5. Test the model using test set

In [None]:
# Predict and evaluate
predictions = []
actuals = []
for index, row in test_data.iterrows():
    prediction = predict_language(row['cleaned_text'], unigram_language_profiles)
    actual = row['language']
    print(f"Predicted: {prediction}, Actual: {actual}")

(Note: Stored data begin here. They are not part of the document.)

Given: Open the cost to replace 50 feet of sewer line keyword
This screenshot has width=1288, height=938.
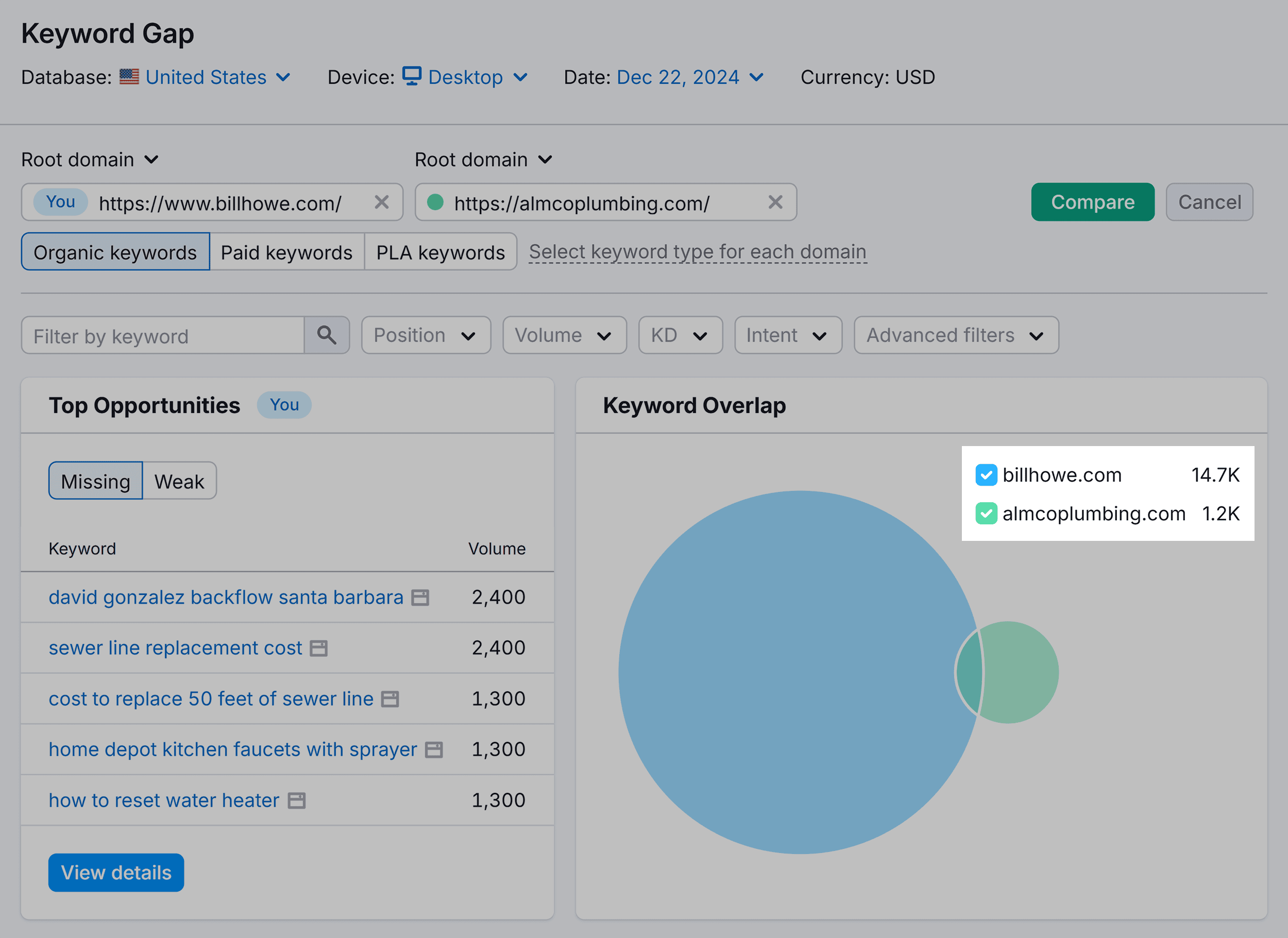Looking at the screenshot, I should pyautogui.click(x=211, y=699).
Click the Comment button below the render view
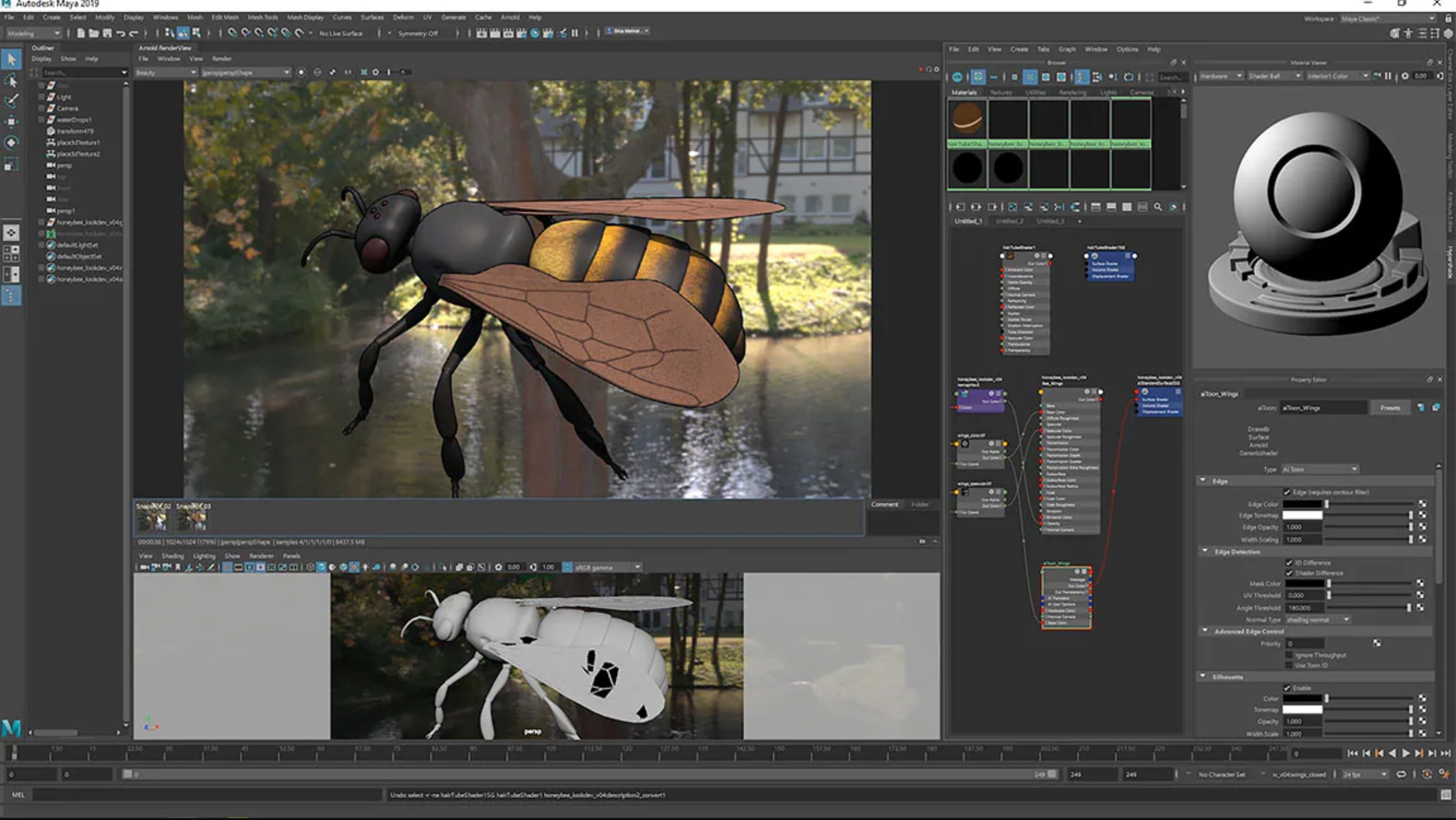Screen dimensions: 1456x820 click(885, 504)
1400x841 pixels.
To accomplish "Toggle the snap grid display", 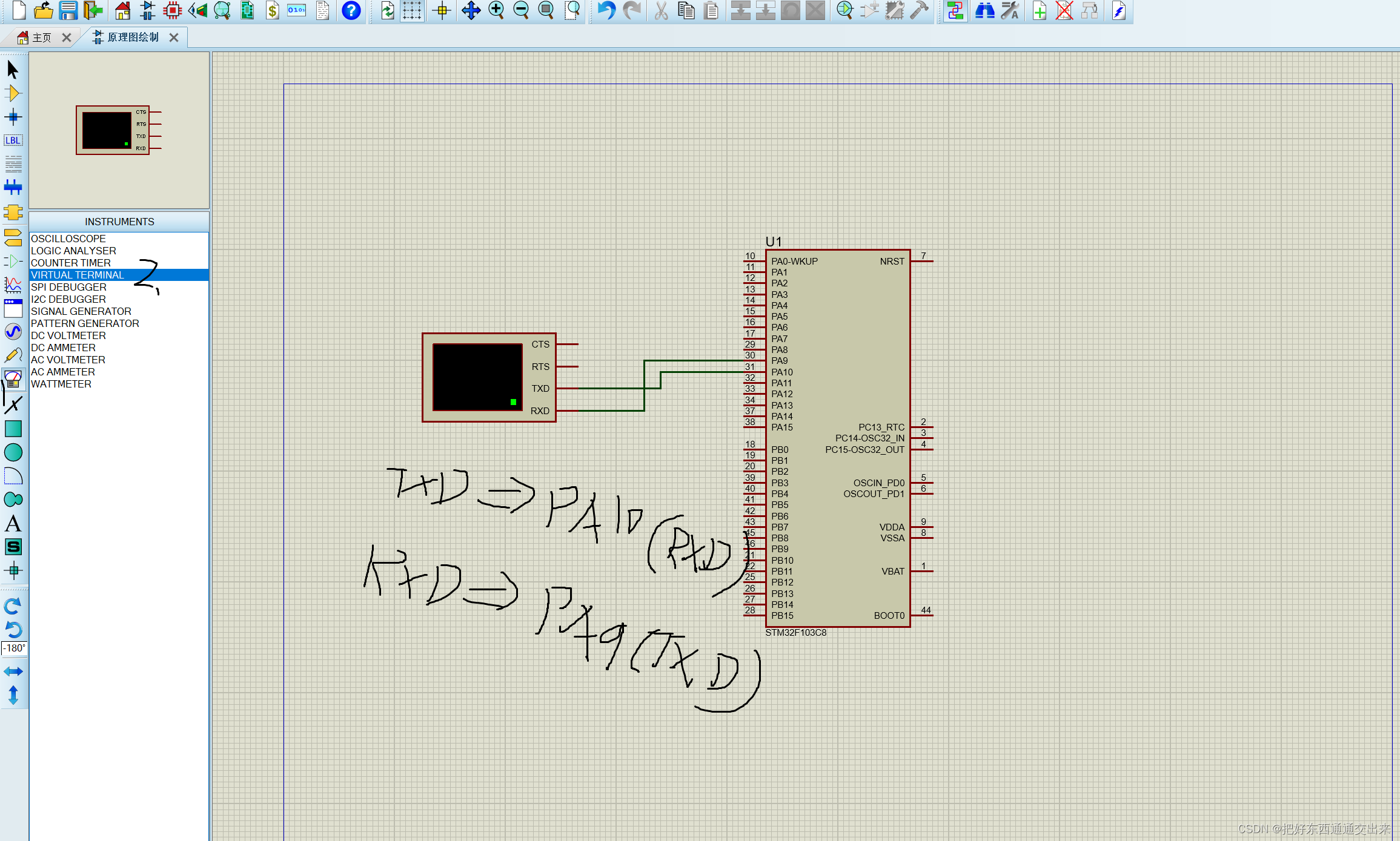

    predictions.append(prediction)
    actuals.append(actual)

Predicted: bg, Actual: bg
Predicted: cs, Actual: cs
Predicted: da, Actual: da
Predicted: de, Actual: de
Predicted: el, Actual: el
Predicted: en, Actual: en
Predicted: es, Actual: es
Predicted: et, Actual: et
Predicted: fi, Actual: fi
Predicted: fr, Actual: fr
Predicted: hu, Actual: hu
Predicted: it, Actual: it
Predicted: lt, Actual: lt
Predicted: lv, Actual: lv
Predicted: nl, Actual: nl
Predicted: pl, Actual: pl
Predicted: pt, Actual: pt
Predicted: ro, Actual: ro
Predicted: sk, Actual: sk
Predicted: sl, Actual: sl
Predicted: sv, Actual: sv


6. Evalaute Model's Performance

In [None]:
# Produce Accuracy to test the model performance
test_data['predicted_language'] = test_data['cleaned_text'].apply(lambda x: predict_language(x, unigram_language_profiles))
accuracy = accuracy_score(test_data['language'], test_data['predicted_language'])
print(f'Accuracy: {accuracy * 100:.2f}%')

Accuracy: 100.00%


Test the model using text from languages_test.txt

In [None]:
# After we have got a model, we will try to apply the model on a random text file.
"""
как у тебя сегодня дела
Az alma nagyon finom volt, de a férfi nem szereti.
Jabłko było bardzo smaczne, ale mężczyźnie nie smakowało.
Университет находился очень далеко, и поездка занимала много времени.
Universitatea era foarte departe și a durat mult timp de călătorie.
L'università era molto lontana e richiedeva un lungo viaggio.
Cosa c'è in un nome? L'universo è in continua espansione. Come lo chiami?
O que tem num nome? O universo está se expandindo o tempo todo. Como você chama isso?
Qu'y a-t-il dans un nom? L'univers est en expansion constante. Comment appelles-tu cela?
Was ist in einem Namen? Das Universum dehnt sich ständig aus. Wie nennt man es?
"""

with open('languages_test.txt', 'r', encoding='utf-8') as file:
    for line in file:
      print(predict_language(line.strip(), unigram_language_profiles))


bg
hu
pl
bg
ro
it
it
pt
fr
de